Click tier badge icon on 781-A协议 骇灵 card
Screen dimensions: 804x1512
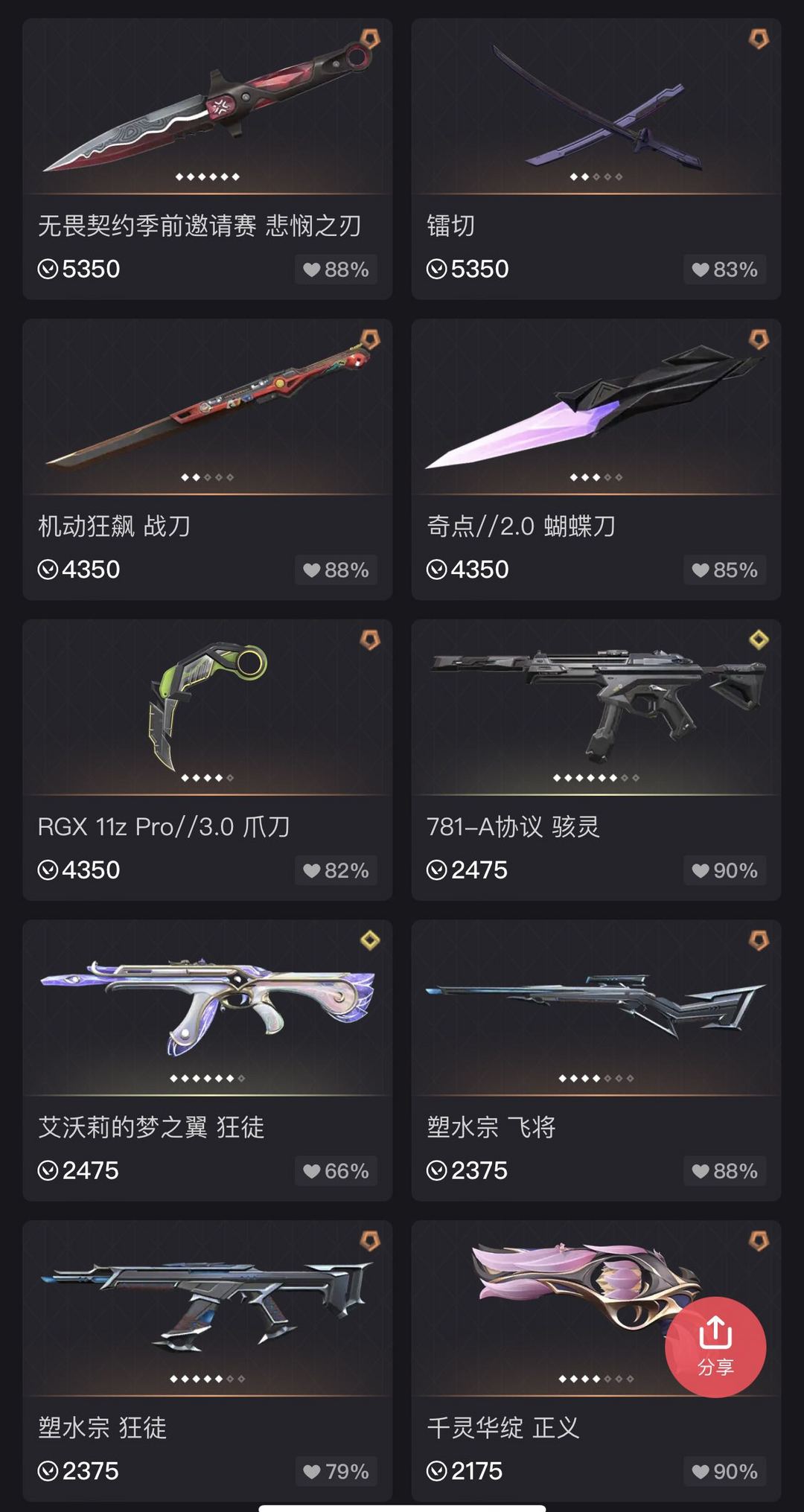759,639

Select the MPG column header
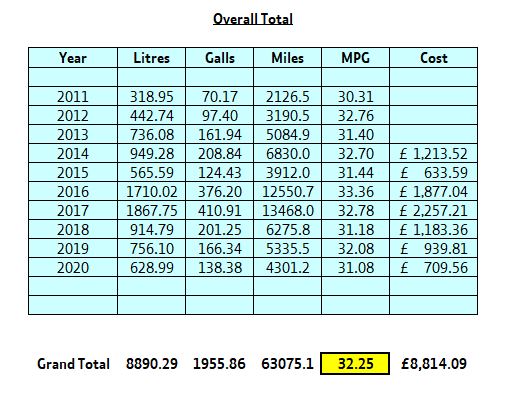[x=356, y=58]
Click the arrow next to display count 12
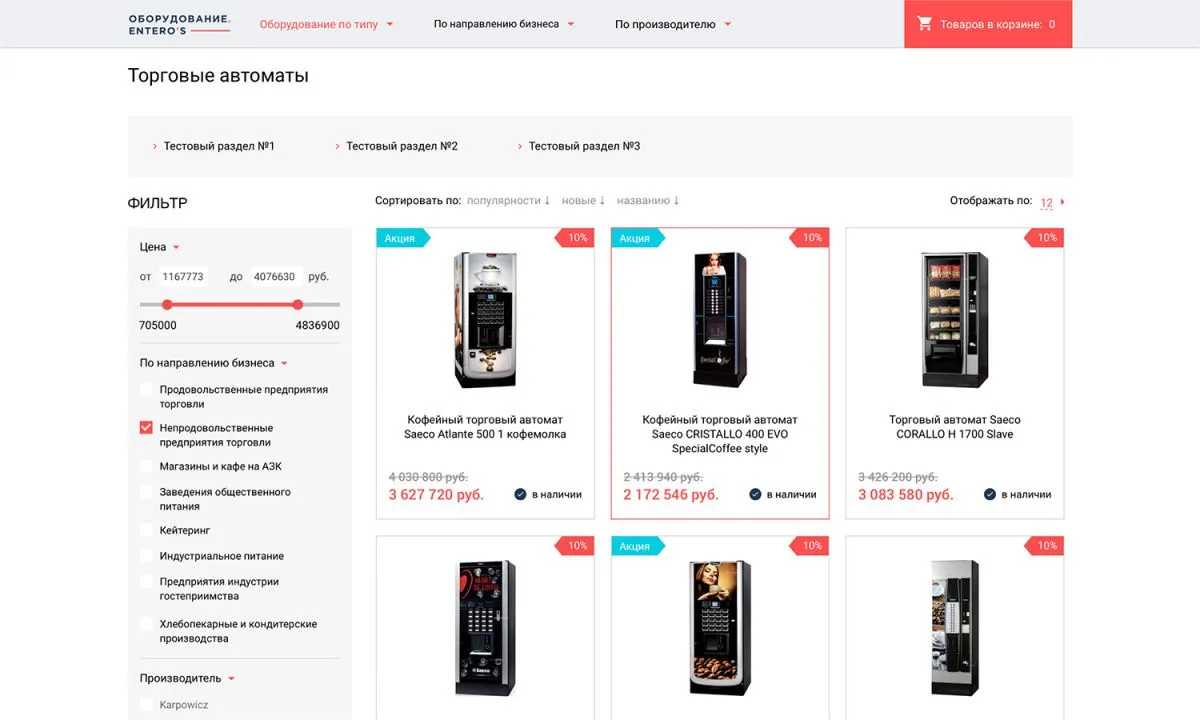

===

#### [EXERCISE TASK]
Copy every line of the material above word for word, leaving out the pictures.

#### [RESULT FOR THIS TASK]
Click tier badge icon on 781-A协议 骇灵 card
Screen dimensions: 804x1512
759,639

Select the MPG column header
[x=356, y=58]
Click the arrow next to display count 12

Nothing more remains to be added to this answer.